Penyidik KPK pada Senin (8/12) dan Selasa (9/12) melakukan penggeledahan di beberapa tempat di Jakarta, yakni di salah satu rumah Ketua Dewan Perwakilan Rakyat Daerah Bangkalan Fuad Amin Imron di daerah Cipinang, rumah dan kantor Rauf di gedung AKA Jalan Bangka I, Mampang, Jakarta Selatan dan kantor Antonio Bambang Djatmiko di PT Media Karya Sentosa, gedung Energi lantai 17 di kawasan Sudirman Central Business District, Jakarta Selatan.

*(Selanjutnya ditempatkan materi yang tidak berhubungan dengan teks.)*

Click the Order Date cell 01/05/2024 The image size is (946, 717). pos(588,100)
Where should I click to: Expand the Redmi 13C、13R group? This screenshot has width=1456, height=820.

Fuad ditangkap pada Selasa (2/12) dini hari di rumahnya Bangkalan. Sebelumnya, dalam Operasi Tangkap Tangan (OTT), KPK mengamankan Direktur PT Media Karya Sentosa (MKS) Antonio Bambang Djatmiko dan perantara penerima suap yaitu Rauf di  gedung AKA Jalan Bangka Raya No 2 Pela Mampang, Mampang Prapatan, Jakarta pada Senin (1/12) siang, dan menyita Rp700 juta dari Rauf.

Selanjutnya KPK juga mengamankan Kopral Satu TNI AL Darmono selaku perantara pemberi di gedung Energy Building di Sudirman Central Bussiness District (SCBD) Lot 11 A Jalan Jenderal Sudirman Kavling 52-43 Jakarta Selatan.

Kaitan Fuad Amin dengan PT MKS dimulai saat Fuad Amin masih menjadi bupati Bangkalan pada periode 2003-2008, yang dilanjutkan pada 2008-2013.

Fuad mengajukan permohonan kepada BP Migas agar Kabupaten Bangkalan mendapatkan alokasi gas bumi yang berasal dari eksplorasi Lapangan Ke-30 Kodeco Energy Ltd di lepas pantai Madura Barat di bawah pengendalian PT Pertamina Hulu Energi West Madura Offshore (PHE-WMO).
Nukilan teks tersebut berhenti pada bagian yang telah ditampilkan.